Type submit reloads the page by default.
Lastly, consider #Sam152's pointers :)
There could be a number of things wrong, but these points should help you debug your script.
Firstly you need to escape your post
variables to ensure things like
apostrophes don't mess up your query,
it's also a security vulnerability.
Secondly, make sure your form action is pointing to the PHP script.
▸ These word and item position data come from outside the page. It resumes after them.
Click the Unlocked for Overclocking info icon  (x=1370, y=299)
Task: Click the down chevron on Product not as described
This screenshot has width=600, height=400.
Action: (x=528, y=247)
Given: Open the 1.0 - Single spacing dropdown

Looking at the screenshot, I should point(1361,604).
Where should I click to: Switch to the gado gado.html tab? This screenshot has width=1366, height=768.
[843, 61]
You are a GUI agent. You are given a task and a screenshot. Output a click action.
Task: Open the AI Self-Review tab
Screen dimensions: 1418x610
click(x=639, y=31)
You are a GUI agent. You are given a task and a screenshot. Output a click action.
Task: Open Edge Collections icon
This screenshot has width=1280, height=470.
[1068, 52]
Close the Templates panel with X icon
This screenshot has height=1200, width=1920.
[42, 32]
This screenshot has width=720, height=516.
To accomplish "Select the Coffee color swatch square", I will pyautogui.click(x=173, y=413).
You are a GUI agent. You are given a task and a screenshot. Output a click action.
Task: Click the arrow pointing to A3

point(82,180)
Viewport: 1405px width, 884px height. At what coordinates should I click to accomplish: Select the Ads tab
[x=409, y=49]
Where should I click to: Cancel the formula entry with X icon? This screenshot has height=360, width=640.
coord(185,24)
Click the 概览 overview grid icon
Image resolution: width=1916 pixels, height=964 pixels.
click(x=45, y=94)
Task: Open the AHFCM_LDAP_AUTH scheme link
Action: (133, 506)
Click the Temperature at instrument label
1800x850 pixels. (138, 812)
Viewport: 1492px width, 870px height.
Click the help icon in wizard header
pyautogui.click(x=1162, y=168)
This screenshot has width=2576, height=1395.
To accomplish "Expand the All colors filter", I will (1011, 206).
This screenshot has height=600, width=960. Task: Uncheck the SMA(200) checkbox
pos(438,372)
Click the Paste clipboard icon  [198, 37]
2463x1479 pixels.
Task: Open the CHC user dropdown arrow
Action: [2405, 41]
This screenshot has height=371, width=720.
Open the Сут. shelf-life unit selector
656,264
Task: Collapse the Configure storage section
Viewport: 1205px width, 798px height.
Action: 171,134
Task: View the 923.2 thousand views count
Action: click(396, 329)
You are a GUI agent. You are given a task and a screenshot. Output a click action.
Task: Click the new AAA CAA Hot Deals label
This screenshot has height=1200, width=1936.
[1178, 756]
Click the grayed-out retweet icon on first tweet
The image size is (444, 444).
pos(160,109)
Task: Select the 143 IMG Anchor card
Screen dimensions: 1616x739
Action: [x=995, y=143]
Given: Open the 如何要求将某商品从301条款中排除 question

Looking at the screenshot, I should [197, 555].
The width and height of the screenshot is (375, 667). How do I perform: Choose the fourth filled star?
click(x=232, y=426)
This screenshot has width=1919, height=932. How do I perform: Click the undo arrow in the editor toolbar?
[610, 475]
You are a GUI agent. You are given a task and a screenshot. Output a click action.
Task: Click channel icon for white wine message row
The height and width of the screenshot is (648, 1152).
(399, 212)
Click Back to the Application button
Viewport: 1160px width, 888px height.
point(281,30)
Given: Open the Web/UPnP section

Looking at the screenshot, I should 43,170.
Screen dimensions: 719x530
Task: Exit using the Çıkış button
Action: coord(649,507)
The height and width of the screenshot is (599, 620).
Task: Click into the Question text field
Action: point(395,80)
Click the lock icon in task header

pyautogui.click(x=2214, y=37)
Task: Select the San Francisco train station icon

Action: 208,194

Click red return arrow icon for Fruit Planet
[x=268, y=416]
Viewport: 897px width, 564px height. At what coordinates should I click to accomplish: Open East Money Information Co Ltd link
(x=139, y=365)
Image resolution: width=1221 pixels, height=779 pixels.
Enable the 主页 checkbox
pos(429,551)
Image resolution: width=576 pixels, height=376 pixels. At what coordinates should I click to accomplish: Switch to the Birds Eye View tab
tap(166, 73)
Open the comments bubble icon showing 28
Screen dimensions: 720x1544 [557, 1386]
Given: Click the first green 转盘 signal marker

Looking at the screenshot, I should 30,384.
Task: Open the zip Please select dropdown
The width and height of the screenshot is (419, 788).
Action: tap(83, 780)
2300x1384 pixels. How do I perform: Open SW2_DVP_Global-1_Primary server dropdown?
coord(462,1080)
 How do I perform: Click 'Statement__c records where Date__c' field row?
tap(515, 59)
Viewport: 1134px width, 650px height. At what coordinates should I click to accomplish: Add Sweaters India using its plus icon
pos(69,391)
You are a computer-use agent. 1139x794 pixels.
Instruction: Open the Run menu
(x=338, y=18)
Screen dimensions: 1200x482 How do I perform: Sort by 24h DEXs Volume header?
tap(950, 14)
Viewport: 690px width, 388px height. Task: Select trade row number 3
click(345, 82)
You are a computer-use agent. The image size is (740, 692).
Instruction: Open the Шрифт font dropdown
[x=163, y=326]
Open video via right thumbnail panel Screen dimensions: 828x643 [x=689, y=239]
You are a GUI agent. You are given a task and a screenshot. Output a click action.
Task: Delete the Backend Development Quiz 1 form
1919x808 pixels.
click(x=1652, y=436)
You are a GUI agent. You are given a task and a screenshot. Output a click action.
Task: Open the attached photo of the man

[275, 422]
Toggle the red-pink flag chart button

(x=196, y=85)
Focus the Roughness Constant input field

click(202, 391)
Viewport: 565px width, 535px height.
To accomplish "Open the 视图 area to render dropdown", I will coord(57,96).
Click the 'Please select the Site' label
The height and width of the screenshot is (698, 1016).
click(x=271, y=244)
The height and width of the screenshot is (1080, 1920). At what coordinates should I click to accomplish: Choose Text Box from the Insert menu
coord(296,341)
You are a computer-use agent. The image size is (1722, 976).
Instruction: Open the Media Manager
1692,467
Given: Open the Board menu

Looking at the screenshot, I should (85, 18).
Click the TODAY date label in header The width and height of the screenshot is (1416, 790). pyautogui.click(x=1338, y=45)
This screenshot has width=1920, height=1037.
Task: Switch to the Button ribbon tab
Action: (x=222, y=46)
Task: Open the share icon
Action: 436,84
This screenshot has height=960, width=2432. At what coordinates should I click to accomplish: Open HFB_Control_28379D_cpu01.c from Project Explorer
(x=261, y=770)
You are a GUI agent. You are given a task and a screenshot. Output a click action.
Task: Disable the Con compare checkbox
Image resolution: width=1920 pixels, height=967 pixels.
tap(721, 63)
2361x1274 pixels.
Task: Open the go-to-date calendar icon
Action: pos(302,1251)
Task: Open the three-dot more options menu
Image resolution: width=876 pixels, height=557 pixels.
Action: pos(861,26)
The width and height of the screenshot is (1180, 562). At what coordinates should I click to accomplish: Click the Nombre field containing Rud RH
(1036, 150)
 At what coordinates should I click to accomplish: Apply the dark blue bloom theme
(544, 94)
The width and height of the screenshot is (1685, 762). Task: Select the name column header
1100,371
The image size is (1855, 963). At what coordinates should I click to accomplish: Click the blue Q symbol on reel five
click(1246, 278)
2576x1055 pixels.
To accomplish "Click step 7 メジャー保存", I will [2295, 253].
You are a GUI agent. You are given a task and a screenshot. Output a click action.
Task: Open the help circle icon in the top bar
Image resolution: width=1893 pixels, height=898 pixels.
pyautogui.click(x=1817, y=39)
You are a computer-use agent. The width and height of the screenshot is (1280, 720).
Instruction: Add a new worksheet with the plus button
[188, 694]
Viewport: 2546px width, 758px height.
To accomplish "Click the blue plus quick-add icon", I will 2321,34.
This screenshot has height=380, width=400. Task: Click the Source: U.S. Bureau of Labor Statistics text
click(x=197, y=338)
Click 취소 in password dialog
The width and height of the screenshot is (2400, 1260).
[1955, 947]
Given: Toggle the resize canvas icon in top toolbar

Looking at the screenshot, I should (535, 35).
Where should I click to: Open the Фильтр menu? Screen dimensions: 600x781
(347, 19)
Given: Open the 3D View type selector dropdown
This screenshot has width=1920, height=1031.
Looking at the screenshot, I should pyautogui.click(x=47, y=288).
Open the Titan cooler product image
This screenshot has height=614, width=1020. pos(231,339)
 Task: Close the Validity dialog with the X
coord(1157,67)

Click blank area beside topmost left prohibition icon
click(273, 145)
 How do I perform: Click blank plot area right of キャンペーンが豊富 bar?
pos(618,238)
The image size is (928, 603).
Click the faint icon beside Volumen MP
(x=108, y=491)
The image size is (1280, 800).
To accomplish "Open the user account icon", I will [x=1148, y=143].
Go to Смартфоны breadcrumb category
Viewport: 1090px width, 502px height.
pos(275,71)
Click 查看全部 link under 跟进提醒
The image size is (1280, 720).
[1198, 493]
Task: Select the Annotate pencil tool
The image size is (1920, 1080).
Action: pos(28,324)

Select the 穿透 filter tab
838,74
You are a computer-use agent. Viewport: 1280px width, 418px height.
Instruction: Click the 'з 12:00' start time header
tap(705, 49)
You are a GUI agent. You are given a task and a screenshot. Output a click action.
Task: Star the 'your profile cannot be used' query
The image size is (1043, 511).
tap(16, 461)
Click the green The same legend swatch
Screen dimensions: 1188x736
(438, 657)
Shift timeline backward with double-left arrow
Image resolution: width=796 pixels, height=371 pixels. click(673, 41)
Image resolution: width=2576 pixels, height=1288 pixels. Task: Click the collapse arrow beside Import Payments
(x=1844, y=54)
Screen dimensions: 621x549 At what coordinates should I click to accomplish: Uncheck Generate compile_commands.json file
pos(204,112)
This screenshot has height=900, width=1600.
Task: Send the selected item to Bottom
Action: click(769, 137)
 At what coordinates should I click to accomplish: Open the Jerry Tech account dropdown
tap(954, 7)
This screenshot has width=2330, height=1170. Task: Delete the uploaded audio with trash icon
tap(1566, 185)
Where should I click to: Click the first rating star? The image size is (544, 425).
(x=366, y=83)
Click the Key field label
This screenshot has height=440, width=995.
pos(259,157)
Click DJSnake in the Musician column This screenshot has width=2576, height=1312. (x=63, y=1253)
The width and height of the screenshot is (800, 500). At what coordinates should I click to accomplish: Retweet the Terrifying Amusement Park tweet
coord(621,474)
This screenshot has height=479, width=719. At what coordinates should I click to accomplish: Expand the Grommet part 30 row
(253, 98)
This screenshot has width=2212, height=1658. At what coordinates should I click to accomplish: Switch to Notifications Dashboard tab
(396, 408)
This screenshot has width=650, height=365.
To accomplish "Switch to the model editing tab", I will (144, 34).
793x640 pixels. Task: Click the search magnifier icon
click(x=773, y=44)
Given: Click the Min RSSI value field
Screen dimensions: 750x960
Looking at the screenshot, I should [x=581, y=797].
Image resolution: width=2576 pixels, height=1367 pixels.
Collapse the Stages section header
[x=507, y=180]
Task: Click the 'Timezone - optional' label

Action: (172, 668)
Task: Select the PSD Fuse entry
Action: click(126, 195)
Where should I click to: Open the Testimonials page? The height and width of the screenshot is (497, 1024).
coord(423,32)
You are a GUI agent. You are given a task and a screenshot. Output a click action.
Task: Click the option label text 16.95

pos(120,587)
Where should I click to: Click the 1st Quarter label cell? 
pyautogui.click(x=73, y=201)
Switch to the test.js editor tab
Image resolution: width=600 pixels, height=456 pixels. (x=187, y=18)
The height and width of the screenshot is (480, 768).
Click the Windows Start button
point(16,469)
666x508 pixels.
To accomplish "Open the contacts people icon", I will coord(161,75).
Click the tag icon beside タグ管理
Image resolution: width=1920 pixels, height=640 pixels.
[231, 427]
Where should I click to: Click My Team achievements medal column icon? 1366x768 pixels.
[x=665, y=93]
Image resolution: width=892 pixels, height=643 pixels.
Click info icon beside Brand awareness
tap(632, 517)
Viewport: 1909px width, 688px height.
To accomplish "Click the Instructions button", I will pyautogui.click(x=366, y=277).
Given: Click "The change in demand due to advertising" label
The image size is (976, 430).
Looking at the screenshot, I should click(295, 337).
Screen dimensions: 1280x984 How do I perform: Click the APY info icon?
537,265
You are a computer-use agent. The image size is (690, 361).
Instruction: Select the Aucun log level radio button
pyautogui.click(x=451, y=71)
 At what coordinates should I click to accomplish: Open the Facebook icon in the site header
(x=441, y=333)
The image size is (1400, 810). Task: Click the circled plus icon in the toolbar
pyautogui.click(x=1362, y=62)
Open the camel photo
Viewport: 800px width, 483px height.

Maybe put a print statement at the top of the script to make sure PHP is actually receiving the data.
Then assign the value of the SQL query to a variable and print it out before you run it. You can then easily see what's being sent to the SQL server. Maybe run it in an SQL management tool my phpMyAdmin and observe any errors with it.
Hope this helps. Feel free to update your question with new information as it comes.